[start of Provided material]

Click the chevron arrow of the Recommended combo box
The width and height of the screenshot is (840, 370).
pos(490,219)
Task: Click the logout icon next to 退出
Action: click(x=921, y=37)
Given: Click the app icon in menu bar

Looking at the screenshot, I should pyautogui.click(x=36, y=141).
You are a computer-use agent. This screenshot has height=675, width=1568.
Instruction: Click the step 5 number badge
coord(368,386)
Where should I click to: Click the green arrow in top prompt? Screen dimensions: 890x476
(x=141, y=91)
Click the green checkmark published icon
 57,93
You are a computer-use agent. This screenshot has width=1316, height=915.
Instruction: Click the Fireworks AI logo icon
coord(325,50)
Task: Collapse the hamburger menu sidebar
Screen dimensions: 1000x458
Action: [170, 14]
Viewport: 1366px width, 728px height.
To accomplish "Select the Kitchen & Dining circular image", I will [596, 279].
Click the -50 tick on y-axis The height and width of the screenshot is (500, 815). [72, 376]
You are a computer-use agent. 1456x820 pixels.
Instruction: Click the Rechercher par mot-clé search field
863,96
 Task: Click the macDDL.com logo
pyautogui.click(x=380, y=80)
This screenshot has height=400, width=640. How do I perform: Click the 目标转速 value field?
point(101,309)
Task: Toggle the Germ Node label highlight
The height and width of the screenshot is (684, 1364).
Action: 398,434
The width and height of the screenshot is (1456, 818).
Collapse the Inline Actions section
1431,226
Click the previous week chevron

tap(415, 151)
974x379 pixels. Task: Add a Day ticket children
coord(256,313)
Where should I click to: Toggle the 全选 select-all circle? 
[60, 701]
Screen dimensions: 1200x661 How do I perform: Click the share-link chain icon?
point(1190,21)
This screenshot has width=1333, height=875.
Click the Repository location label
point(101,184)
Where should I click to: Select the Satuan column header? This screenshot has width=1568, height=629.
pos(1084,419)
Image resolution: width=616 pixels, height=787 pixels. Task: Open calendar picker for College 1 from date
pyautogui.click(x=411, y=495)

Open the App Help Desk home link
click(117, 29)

[end of Provided material]

Work to complete
Please give all of the records above again, substituting "desktop assistant" for "computer-use agent" wherever it appears and leaving everything else unchanged.

Answer for the task
Click the chevron arrow of the Recommended combo box
The width and height of the screenshot is (840, 370).
pos(490,219)
Task: Click the logout icon next to 退出
Action: click(x=921, y=37)
Given: Click the app icon in menu bar

Looking at the screenshot, I should pyautogui.click(x=36, y=141).
You are a desktop assistant. This screenshot has height=675, width=1568.
Instruction: Click the step 5 number badge
coord(368,386)
Where should I click to: Click the green arrow in top prompt? Screen dimensions: 890x476
(x=141, y=91)
Click the green checkmark published icon
 57,93
You are a desktop assistant. This screenshot has width=1316, height=915.
Instruction: Click the Fireworks AI logo icon
coord(325,50)
Task: Collapse the hamburger menu sidebar
Screen dimensions: 1000x458
Action: [170, 14]
Viewport: 1366px width, 728px height.
To accomplish "Select the Kitchen & Dining circular image", I will [596, 279].
Click the -50 tick on y-axis The height and width of the screenshot is (500, 815). [72, 376]
You are a desktop assistant. 1456x820 pixels.
Instruction: Click the Rechercher par mot-clé search field
863,96
 Task: Click the macDDL.com logo
pyautogui.click(x=380, y=80)
This screenshot has height=400, width=640. How do I perform: Click the 目标转速 value field?
point(101,309)
Task: Toggle the Germ Node label highlight
The height and width of the screenshot is (684, 1364).
Action: 398,434
The width and height of the screenshot is (1456, 818).
Collapse the Inline Actions section
1431,226
Click the previous week chevron

tap(415, 151)
974x379 pixels. Task: Add a Day ticket children
coord(256,313)
Where should I click to: Toggle the 全选 select-all circle? 
[60, 701]
Screen dimensions: 1200x661 How do I perform: Click the share-link chain icon?
point(1190,21)
This screenshot has width=1333, height=875.
Click the Repository location label
point(101,184)
Where should I click to: Select the Satuan column header? This screenshot has width=1568, height=629.
pos(1084,419)
Image resolution: width=616 pixels, height=787 pixels. Task: Open calendar picker for College 1 from date
pyautogui.click(x=411, y=495)

Open the App Help Desk home link
click(117, 29)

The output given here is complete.